WHAT THE TASK ASKS
The records below are to be reproduced word for word.

╭──

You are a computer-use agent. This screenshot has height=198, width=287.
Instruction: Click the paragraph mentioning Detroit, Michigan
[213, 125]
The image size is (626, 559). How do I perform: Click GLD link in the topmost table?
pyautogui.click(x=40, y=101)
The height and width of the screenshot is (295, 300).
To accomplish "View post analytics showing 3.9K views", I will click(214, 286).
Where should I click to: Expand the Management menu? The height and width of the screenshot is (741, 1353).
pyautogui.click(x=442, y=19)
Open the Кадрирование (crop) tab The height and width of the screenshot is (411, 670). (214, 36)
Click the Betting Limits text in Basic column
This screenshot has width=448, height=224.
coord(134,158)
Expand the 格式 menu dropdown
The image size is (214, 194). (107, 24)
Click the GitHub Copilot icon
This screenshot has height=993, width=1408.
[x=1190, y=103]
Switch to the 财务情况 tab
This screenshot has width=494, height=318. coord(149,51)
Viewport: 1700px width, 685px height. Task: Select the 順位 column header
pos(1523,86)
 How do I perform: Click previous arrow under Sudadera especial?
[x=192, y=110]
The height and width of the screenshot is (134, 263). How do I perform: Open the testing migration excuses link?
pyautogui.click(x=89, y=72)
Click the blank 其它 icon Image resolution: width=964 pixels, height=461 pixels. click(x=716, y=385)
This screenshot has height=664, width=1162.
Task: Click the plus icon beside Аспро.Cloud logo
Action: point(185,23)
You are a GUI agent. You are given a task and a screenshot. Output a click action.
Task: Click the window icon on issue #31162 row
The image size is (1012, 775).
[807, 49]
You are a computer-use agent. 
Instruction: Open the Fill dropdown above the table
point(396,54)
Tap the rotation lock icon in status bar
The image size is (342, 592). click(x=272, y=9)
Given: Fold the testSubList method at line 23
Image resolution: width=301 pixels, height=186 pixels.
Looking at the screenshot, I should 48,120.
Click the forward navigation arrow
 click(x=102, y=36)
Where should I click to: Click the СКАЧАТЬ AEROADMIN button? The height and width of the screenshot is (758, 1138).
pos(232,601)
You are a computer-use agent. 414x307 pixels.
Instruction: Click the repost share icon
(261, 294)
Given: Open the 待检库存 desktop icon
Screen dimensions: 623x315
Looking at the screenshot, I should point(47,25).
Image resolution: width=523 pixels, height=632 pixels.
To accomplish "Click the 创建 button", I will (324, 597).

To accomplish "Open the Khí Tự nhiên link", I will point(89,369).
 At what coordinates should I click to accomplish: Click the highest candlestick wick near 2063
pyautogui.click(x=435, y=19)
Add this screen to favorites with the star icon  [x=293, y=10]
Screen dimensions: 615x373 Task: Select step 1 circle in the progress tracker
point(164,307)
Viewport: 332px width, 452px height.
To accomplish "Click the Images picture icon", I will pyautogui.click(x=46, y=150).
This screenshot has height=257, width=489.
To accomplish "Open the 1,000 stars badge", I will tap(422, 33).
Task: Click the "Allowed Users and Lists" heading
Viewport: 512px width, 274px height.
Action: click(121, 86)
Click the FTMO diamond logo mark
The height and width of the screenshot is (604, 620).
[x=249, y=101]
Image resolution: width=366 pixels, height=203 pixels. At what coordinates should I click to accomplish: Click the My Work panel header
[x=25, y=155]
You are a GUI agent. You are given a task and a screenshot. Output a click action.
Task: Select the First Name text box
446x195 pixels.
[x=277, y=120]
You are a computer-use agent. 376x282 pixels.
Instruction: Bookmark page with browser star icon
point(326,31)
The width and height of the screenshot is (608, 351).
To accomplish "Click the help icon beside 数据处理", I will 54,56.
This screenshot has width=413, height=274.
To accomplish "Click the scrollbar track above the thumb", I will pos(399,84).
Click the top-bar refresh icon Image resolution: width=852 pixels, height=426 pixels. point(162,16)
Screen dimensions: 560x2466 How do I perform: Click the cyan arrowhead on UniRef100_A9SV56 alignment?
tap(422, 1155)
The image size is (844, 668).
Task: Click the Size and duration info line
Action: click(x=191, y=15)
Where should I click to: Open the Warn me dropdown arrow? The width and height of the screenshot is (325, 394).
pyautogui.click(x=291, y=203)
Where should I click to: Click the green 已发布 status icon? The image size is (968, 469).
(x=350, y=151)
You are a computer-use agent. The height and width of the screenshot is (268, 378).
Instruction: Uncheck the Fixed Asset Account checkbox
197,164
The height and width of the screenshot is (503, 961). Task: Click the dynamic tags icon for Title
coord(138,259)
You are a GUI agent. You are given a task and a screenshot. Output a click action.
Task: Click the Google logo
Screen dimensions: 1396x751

╰──

PROBLEM SOLUTION
You are a computer-use agent. This screenshot has height=198, width=287.
Instruction: Click the paragraph mentioning Detroit, Michigan
[213, 125]
The image size is (626, 559). How do I perform: Click GLD link in the topmost table?
pyautogui.click(x=40, y=101)
The height and width of the screenshot is (295, 300).
To accomplish "View post analytics showing 3.9K views", I will click(214, 286).
Where should I click to: Expand the Management menu? The height and width of the screenshot is (741, 1353).
pyautogui.click(x=442, y=19)
Open the Кадрирование (crop) tab The height and width of the screenshot is (411, 670). (214, 36)
Click the Betting Limits text in Basic column
This screenshot has width=448, height=224.
coord(134,158)
Expand the 格式 menu dropdown
The image size is (214, 194). (107, 24)
Click the GitHub Copilot icon
This screenshot has height=993, width=1408.
[x=1190, y=103]
Switch to the 财务情况 tab
This screenshot has width=494, height=318. coord(149,51)
Viewport: 1700px width, 685px height. Task: Select the 順位 column header
pos(1523,86)
 How do I perform: Click previous arrow under Sudadera especial?
[x=192, y=110]
The height and width of the screenshot is (134, 263). How do I perform: Open the testing migration excuses link?
pyautogui.click(x=89, y=72)
Click the blank 其它 icon Image resolution: width=964 pixels, height=461 pixels. click(x=716, y=385)
This screenshot has height=664, width=1162.
Task: Click the plus icon beside Аспро.Cloud logo
Action: point(185,23)
You are a GUI agent. You are given a task and a screenshot. Output a click action.
Task: Click the window icon on issue #31162 row
The image size is (1012, 775).
[807, 49]
You are a computer-use agent. 
Instruction: Open the Fill dropdown above the table
point(396,54)
Tap the rotation lock icon in status bar
The image size is (342, 592). click(x=272, y=9)
Given: Fold the testSubList method at line 23
Image resolution: width=301 pixels, height=186 pixels.
Looking at the screenshot, I should 48,120.
Click the forward navigation arrow
 click(x=102, y=36)
Where should I click to: Click the СКАЧАТЬ AEROADMIN button? The height and width of the screenshot is (758, 1138).
pos(232,601)
You are a computer-use agent. 414x307 pixels.
Instruction: Click the repost share icon
(261, 294)
Given: Open the 待检库存 desktop icon
Screen dimensions: 623x315
Looking at the screenshot, I should point(47,25).
Image resolution: width=523 pixels, height=632 pixels.
To accomplish "Click the 创建 button", I will (324, 597).

To accomplish "Open the Khí Tự nhiên link", I will point(89,369).
 At what coordinates should I click to accomplish: Click the highest candlestick wick near 2063
pyautogui.click(x=435, y=19)
Add this screen to favorites with the star icon  [x=293, y=10]
Screen dimensions: 615x373 Task: Select step 1 circle in the progress tracker
point(164,307)
Viewport: 332px width, 452px height.
To accomplish "Click the Images picture icon", I will pyautogui.click(x=46, y=150).
This screenshot has height=257, width=489.
To accomplish "Open the 1,000 stars badge", I will tap(422, 33).
Task: Click the "Allowed Users and Lists" heading
Viewport: 512px width, 274px height.
Action: click(121, 86)
Click the FTMO diamond logo mark
The height and width of the screenshot is (604, 620).
[x=249, y=101]
Image resolution: width=366 pixels, height=203 pixels. At what coordinates should I click to accomplish: Click the My Work panel header
[x=25, y=155]
You are a GUI agent. You are given a task and a screenshot. Output a click action.
Task: Select the First Name text box
446x195 pixels.
[x=277, y=120]
You are a computer-use agent. 376x282 pixels.
Instruction: Bookmark page with browser star icon
point(326,31)
The width and height of the screenshot is (608, 351).
To accomplish "Click the help icon beside 数据处理", I will 54,56.
This screenshot has width=413, height=274.
To accomplish "Click the scrollbar track above the thumb", I will pos(399,84).
Click the top-bar refresh icon Image resolution: width=852 pixels, height=426 pixels. point(162,16)
Screen dimensions: 560x2466 How do I perform: Click the cyan arrowhead on UniRef100_A9SV56 alignment?
tap(422, 1155)
The image size is (844, 668).
Task: Click the Size and duration info line
Action: click(x=191, y=15)
Where should I click to: Open the Warn me dropdown arrow? The width and height of the screenshot is (325, 394).
pyautogui.click(x=291, y=203)
Where should I click to: Click the green 已发布 status icon? The image size is (968, 469).
(x=350, y=151)
You are a computer-use agent. The height and width of the screenshot is (268, 378).
Instruction: Uncheck the Fixed Asset Account checkbox
197,164
The height and width of the screenshot is (503, 961). Task: Click the dynamic tags icon for Title
coord(138,259)
You are a GUI agent. You are given a task and a screenshot. Output a click action.
Task: Click the Google logo
Screen dimensions: 1396x751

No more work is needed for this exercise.